1. O crime de violência doméstica é, de facto, punível com pena de prisão que vai dos seis meses até ao máximo de cinco anos (o que o enquadra na definição de criminalidade violenta que consta no Código Penal).
2. Sim, nos casos mais graves, a violência doméstica tem um impacto brutal sobre milhares de famílias. Basta ler uma reportagem recente no DN sobre a quase inexistência de casas de abrigo, que manda mulheres (e também, ainda que muito menos, homens) para situações de existência deploráveis apenas para estarem a salvo dos seus agressores.
3. As queixas deste tipo de crime à PSP e à GNR ultrapassaram as 30.000 nos últimos três anos (2024, 2023 e 2022).
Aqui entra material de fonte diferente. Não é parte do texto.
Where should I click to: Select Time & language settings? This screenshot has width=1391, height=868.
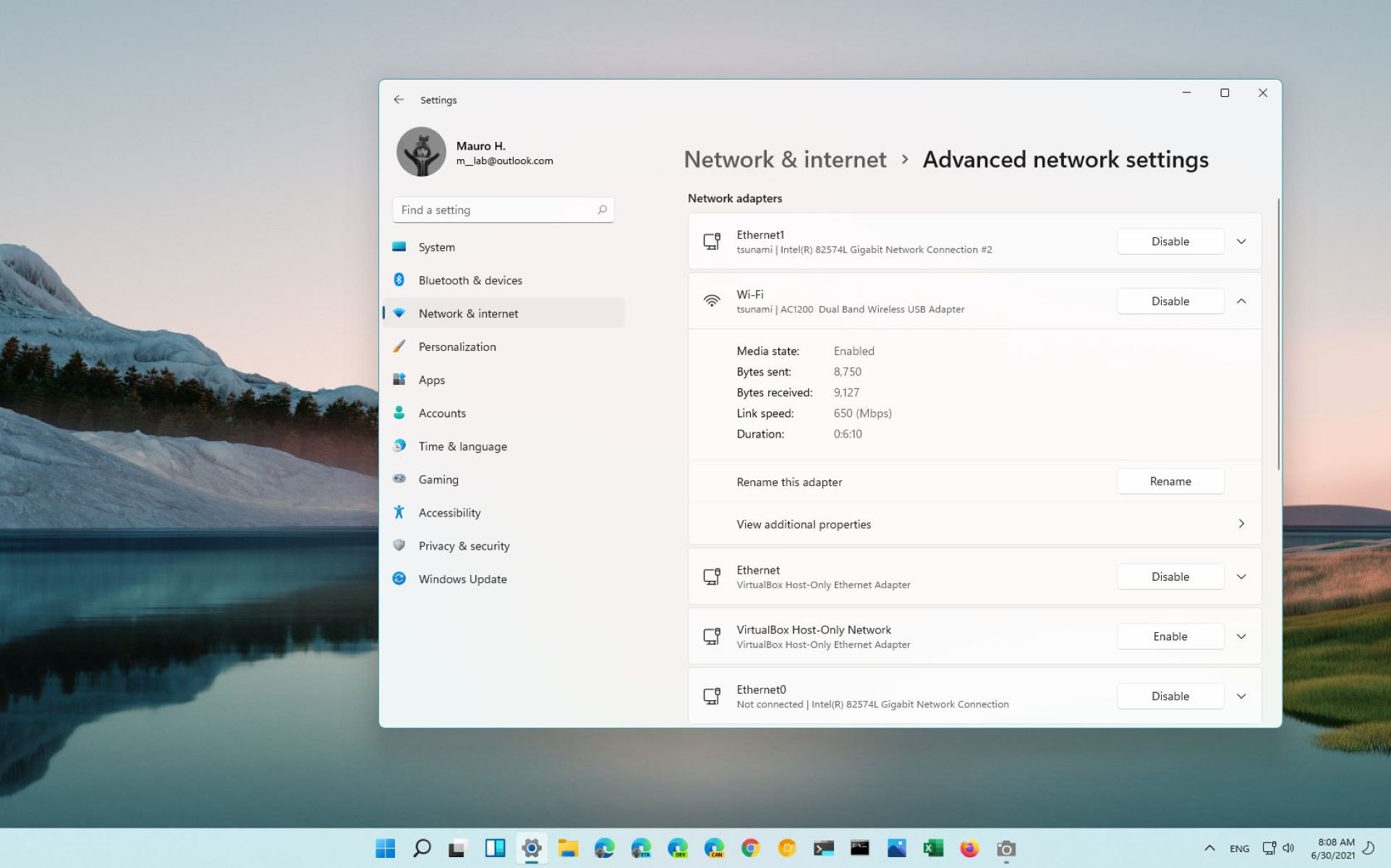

Bem sei que o crime de violência doméstica - “quem infligir maus-tratos físicos ou psíquicos, incluindo castigos corporais, privações da liberdade e ofensas sexuais” - tem um largo espectro, que vai dos insultos, à difusão na internet de imagens da vida privada e culmina nas ofensas graves à integridade física e até na morte.
Desconheço se o RASI (um documento que visa dar pistas ao decisor sobre como aplicar as políticas de segurança em Portugal) não inclui a violência doméstica nos “crimes violentos e graves” por “uma questão administrativa”. Mas não tenho razões para duvidar do professor Nelson Lourenço, pelo que seria importante ouvir uma explicação sobre esta questão, tanto mais que todos os crimes violentos participados e inscritos no RASI (14.350, no ano passado) não chegam a metade das queixas anuais por violência doméstica.
Os portugueses animam-se para falar de crime entre os adolescentes por causa de uma série de televisão; debatem a criminalidade atribuída a migrantes, como se de um jogo de futebol se tratasse; e distribuem, tal como alguns partidos, responsabilidades sem ter a mínima ideia do que dizem os dados das polícias.
Poucos refletem a sério, como o professor Nelson Lourenço, sobre o que nos levou a que só neste milénio (em maio de 2000) uma agressão em contexto doméstico pudesse ser denunciada por outra pessoa que não a vítima. Ou que só em 2007 o crime de violência doméstica tenha passado a existir no Código Penal, com uma tipificação própria e autónoma da “ofensa à integridade física”.
Com sorte, a Netflix faz uma série sobre maus-tratos em Portugal e o país dos brandos costumes acorda para este tema.